A few ground rules: Players could only make the list once. Our main criteria are the fewest sets lost, the fewest “overtime” sets (needing to win seven or more games to win a set), and the highest percentage of total games won. If a player competed before the Open era, they had to be really dominant to make the list.
These five players emerged as the cream of the crop.
No. 6 – Serena Williams, 2010
Williams’s performance at the All-England Club in 2010 is the most impressive of the 2000s. Williams didn’t drop a set and won 68.2 percent of her games – the best percentage this century for a women’s champion who didn’t lose a set.

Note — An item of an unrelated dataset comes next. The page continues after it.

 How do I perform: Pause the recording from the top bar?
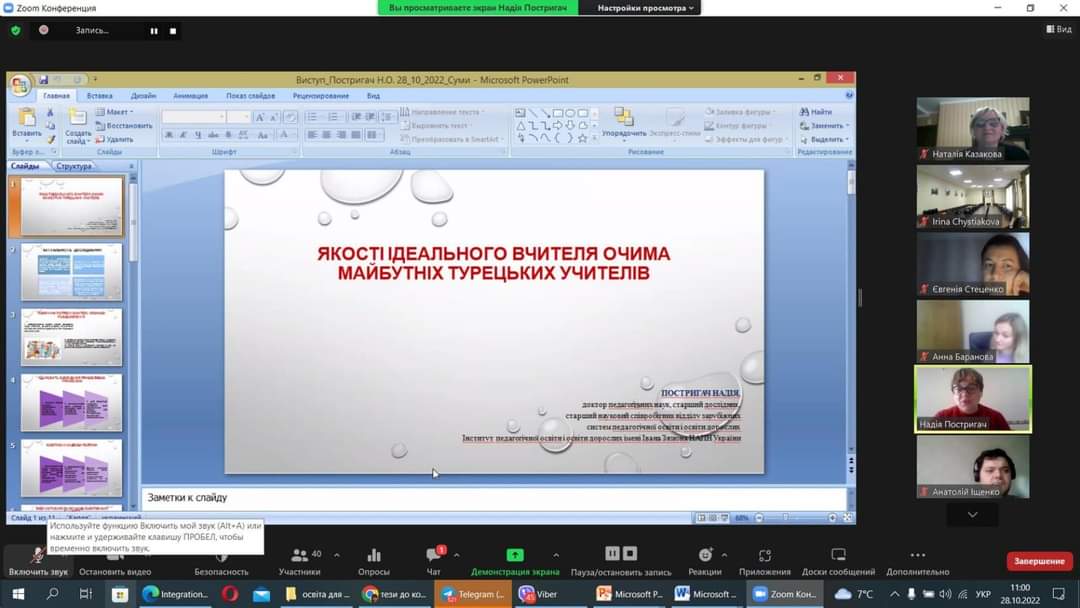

Williams cooked up three bagels in the first three rounds, then later survived tiebreakers in the fourth round against past Wimbledon champion Maria Sharapova and the semifinals against future Wimbledon winner Petra Kvitova
No. 5 – Alice Marble, 1939 and Pauline Betz, 1946 (tie!)
Marble and Betz bookended the Wimbledons held immediately before and immediately after World War II with near-identical performances. Both won all six of their matches without losing a set to win their first and only Wimbledon titles.
Neither needed to win more than six games in any set. Betz won 72 of 92 games for a 78.3 percentage. Marble lost one more game, but won three of her four sets in the semifinals and finals by a score of 6-0.
No. 3 – Chris Evert, 1981
Evert is better known for her career-long dominance on clay, but for two weeks in 1981, she was untouchable on grass. She won all 12 of her sets and was pushed past needing to win six games in a set just once, in the third round.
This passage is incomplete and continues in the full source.